The final call is to her newspaper editor to explain that she’s chasing a huge scoop and needs to shift board meetings to someone else. The maybe you’d be better off as a freelancer conversation stings—she’s invested her life in this newspaper—but with new management, nobody’s job is secure except Rafe Tolliver, who covers high school sports and has to apologize annually for his choice of words.

Dean keeps arguing with her as he fries eggs and makes toast. Cassie throws things into the gym bag that she rarely has time to take to the gym. How war-zone reporters manage to pack enough changes of clothes, plus hair products, vitamins, and phone chargers baffles her, but the Apocalypse probably is workplace casual, so she can get by with two pairs of shoes. She folds her silk pillowcase to a tiny square that tucks in a corner, along with a couple head scarves because who knows what rains of frogs do to hair.

Dean’s still arguing when he walks her out to the Impala and opens the trunk, but the force has diminished to routine bickering. “It’s dangerous out there. You don’t even know how to shoot a gun.”

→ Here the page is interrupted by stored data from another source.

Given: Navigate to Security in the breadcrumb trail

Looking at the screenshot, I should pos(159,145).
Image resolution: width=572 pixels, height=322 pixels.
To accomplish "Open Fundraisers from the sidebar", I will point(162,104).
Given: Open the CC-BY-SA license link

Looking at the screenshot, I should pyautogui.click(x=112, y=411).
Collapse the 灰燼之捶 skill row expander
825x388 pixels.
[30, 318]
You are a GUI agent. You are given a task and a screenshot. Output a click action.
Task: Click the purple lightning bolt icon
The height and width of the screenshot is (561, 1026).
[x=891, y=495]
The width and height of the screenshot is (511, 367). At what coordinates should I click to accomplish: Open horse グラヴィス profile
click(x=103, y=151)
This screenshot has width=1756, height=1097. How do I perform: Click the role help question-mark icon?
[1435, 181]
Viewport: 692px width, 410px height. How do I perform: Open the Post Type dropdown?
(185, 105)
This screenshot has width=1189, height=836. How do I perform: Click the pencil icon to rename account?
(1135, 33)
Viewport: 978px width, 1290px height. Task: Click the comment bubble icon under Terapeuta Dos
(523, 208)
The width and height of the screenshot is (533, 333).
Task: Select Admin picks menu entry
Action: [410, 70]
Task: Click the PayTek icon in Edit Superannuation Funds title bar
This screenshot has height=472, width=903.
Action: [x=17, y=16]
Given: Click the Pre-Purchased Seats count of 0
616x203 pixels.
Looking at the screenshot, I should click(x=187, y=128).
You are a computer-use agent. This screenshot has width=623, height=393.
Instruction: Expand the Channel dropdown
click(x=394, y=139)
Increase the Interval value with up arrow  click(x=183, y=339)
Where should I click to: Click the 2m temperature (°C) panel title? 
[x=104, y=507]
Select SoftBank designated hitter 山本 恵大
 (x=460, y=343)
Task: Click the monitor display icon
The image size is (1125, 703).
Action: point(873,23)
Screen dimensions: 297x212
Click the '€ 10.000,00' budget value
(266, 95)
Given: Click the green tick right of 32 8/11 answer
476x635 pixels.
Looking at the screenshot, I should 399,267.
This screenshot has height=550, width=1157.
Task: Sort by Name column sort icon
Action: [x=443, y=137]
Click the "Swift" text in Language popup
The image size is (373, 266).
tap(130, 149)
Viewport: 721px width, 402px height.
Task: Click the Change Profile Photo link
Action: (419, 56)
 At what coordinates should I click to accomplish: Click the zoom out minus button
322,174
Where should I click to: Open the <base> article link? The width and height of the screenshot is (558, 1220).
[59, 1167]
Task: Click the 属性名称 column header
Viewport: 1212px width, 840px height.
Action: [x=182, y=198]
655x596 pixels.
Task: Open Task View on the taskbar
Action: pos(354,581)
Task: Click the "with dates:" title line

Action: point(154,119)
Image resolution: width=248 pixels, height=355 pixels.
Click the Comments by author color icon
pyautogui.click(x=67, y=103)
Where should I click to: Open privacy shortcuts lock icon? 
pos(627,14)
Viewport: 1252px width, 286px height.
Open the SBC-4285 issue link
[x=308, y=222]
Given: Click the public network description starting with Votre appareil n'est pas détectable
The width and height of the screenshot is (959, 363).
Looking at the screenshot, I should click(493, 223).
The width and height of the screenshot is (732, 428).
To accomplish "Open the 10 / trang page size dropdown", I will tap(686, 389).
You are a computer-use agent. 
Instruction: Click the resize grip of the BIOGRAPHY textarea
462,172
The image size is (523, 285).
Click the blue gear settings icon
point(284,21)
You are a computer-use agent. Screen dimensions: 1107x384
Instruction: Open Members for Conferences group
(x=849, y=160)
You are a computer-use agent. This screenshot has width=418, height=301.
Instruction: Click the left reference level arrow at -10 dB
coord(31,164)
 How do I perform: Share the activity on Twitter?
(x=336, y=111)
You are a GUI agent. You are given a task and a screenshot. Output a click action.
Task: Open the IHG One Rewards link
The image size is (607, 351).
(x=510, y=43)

“It’s dangerous to stay here even when the world’s not ending.”

“Have you ever exorcised a demon?”

“Teach me. I’ll learn.” She tosses her bag in the trunk, on top of enough weapons for a small army, a ratty blanket, and a giant bag of Herr’s crab-flavored potato chips. She lets him slam the trunk shut because it’s his Baby, but she makes sure she has the last word.

“Come on, Dean. We have work to do.”

Notes:

Title is from the 2009 India Arie album. Jasmine Mans is a real artist and those mugs exist.

Cassie's house is a shotgun with a side corridor kitchen. It's a fairly common style for small Southern houses (I wanted one so bad the year I considered moving to St. Louis) and more likely to be affordable on a reporter's salary.

Series title is a reference to Cassie's spin-off, which will be explained in a later episode -- it's chosen for the Stevie Wonder classic, and to parallel "Supernatural."